Using Negative Exposures to Partially Control for Unmeasured Confounders in Time-Series Analysis of Air Pollution and Health Restricted; Files Only

Abstract

Background: Observational studies face the challenge of confounding. Residual confounding may persist if known confounders are not properly measured or if unknown confounders are present. A regression-based method was proposed to directly reduce residual confounding in observational studies based on negative control exposures.

Objectives: The objective of this study is to investigate additional forms of negative exposure controls, including those that are lagged and the use of multiple negative exposures, as methods for reducing residual confounding by unmeasured or mis-measured confounders in time-series studies. These methods were evaluated in a time-series analysis of daily air pollution and asthma emergency department visits, as well as in simulation studies.

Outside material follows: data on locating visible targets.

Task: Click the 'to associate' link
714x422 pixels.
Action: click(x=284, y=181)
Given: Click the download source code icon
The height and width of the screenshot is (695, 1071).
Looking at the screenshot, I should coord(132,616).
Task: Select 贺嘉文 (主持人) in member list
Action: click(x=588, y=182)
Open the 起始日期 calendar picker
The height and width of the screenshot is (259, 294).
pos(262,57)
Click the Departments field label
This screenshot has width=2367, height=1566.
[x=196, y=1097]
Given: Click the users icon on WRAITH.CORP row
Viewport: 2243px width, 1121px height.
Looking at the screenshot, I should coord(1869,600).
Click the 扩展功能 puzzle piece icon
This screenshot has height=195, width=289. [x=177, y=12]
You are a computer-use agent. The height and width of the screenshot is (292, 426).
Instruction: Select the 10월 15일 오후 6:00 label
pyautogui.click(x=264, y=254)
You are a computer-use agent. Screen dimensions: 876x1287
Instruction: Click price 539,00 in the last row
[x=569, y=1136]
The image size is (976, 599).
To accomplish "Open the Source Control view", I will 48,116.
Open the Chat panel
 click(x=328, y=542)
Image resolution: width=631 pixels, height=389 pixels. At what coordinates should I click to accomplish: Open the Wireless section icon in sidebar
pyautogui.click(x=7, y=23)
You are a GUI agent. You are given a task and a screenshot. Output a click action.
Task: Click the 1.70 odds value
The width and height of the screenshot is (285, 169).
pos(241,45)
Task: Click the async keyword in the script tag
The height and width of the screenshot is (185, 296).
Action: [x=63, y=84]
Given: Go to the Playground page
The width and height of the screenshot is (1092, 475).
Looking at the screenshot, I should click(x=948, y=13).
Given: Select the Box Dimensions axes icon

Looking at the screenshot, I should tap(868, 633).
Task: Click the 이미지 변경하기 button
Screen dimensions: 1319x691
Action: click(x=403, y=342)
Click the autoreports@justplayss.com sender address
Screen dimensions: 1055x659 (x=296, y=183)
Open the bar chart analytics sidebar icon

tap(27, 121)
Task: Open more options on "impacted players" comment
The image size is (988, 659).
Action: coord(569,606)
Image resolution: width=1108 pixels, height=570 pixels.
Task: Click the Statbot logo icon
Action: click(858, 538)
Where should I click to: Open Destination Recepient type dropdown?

Methods: The study employed a log-linear model to estimate short-term effects of air pollution and observed counts of asthma ED visits using Poisson regression with overdispersion based on observed ozone level data during the study period. Model misspecifications were intentionally created by omitting one of the measured confounders and reducing the degree of freedom of nature cubic spline term for calendar time. We also fitted the model by adding the negative exposure, by adding each of the four negative exposures one-at-a-time, or combining a lagged negative exposure with the future negative exposure[ES1] [CX2] . Bias, root mean square error (RMSE), and coverage of the 95% confidence interval were calculated.

Results: Simulation studies showed that adding the negative control exposure can reduce bias in some scenarios. The standard error associated with estimated log relative risks for ozone is negligibly different when comparing the inclusion of negative control exposure versus excluding it. In some scenarios, the negative control exposure slightly increased coverage.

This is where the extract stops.